# Temporal Residente - living in MEX, working in US



## Sjvidrio (Jul 13, 2018)

Hello everybody! On June 17th, I married my husband, a Mexican citizen. On the way home from our honeymoon, he was caught violating the terms of his border crossing card, and was given an expedited removal order, which comes with a 5 year bar from reentry. His chances of getting permission to reenter are slim, so I am moving to Nogales, Sonora where he has been generously given a place to live by family members of a friend. I plan on working on the Arizona side of Nogales.

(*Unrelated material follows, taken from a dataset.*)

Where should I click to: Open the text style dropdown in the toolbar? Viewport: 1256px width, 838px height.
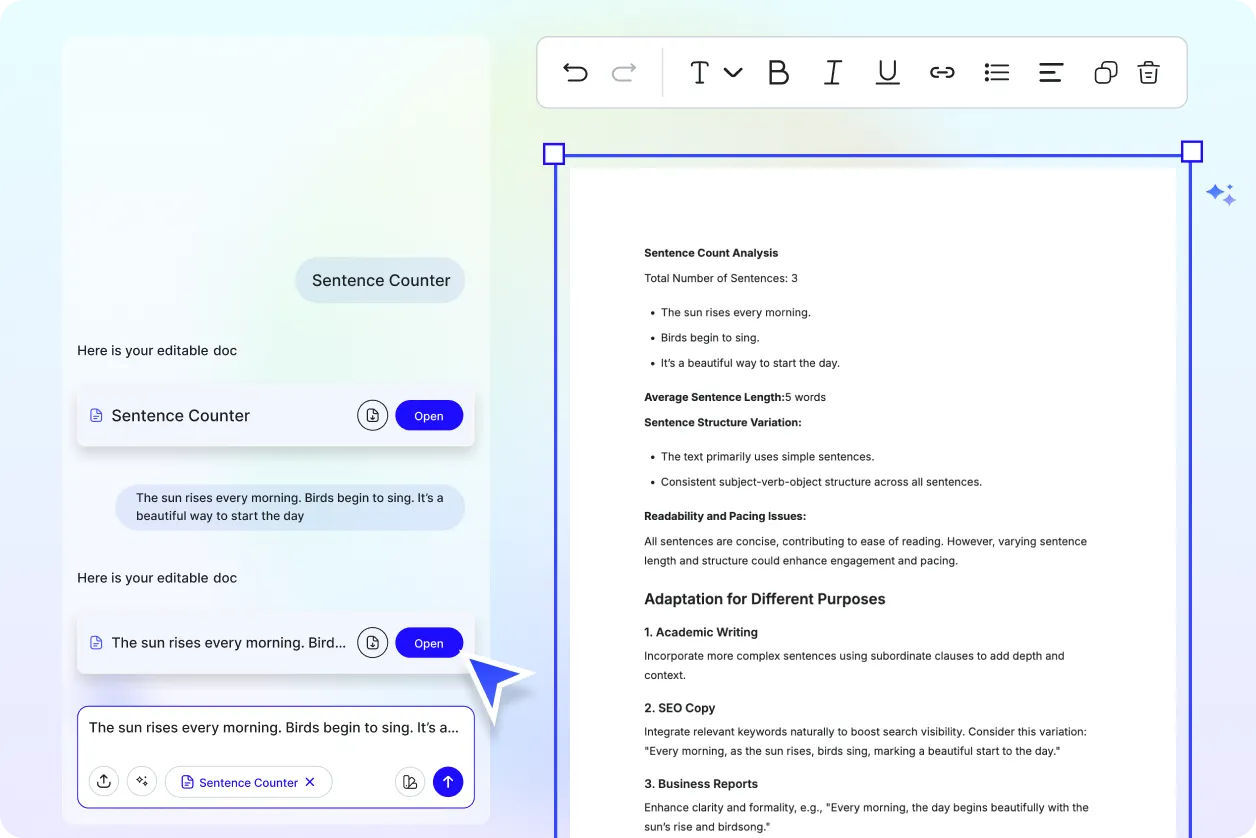point(713,72)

With that being said, do I even need a temporal residente card? I don't plan on staying greater than 180 consecutive days, as I plan on crossing several times a week. I also do not need a work permit. Would I be fine with just my passport or should I apply? I do not want to get in trouble with Mexico and not be allowed in!

Thank you in advance! I appreciate all advice.


----------



## perropedorro (Mar 19, 2016)

Sjvidrio said:


> Hello everybody! On June 17th, I married my husband, a Mexican citizen. On the way home from our honeymoon, he was caught violating the terms of his border crossing card, and was given an expedited removal order, which comes with a 5 year bar from reentry. His chances of getting permission to reenter are slim, so I am moving to Nogales, Sonora where he has been generously given a place to live by family members of a friend. I plan on working on the Arizona side of Nogales.
> 
> With that being said, do I even need a temporal residente card? I don't plan on staying greater than 180 consecutive days, as I plan on crossing several times a week. I also do not need a work permit. Would I be fine with just my passport or should I apply? I do not want to get in trouble with Mexico and not be allowed in!
> 
> Thank you in advance! I appreciate all advice.


First, welcome!--- and congrats on getting married. I don't know all the details of how U.S. border crossing card works, but I'm curious as to how your husband violated its terms. Anyway, given that you'll be living in Nogales, Son. and working in Arizona I don't think the Mexican authorities require anything, but will want a tourist or resident card if you stay for more than 3 days or wish to go into Mexico beyond the checkpoint south of town. In any case, a resident card will make living in Mexico much easier, and isn't too hard to get given that you're married to a Mexican. I'm more familiar with the border situation in Tijuana, and they've gotten a lot fussier with documentation there.
Now that brings us to the logistics of crossing into the U.S. on a daily basis. If you're walking across, either working in downtown Nogales, AZ or have a car parked there, pedestrian crossing are simple and quick (as opposed to TJ). But if you need to commute with a car every day you should seriously consider the SENTRI program which will give you access to special lanes-- or you'll be spending a lot of time waiting in traffic. Note that the SENTRI vehicle clearance has a 3-month wait for the paperwork to get through. Again, welcome, and best of success!


----------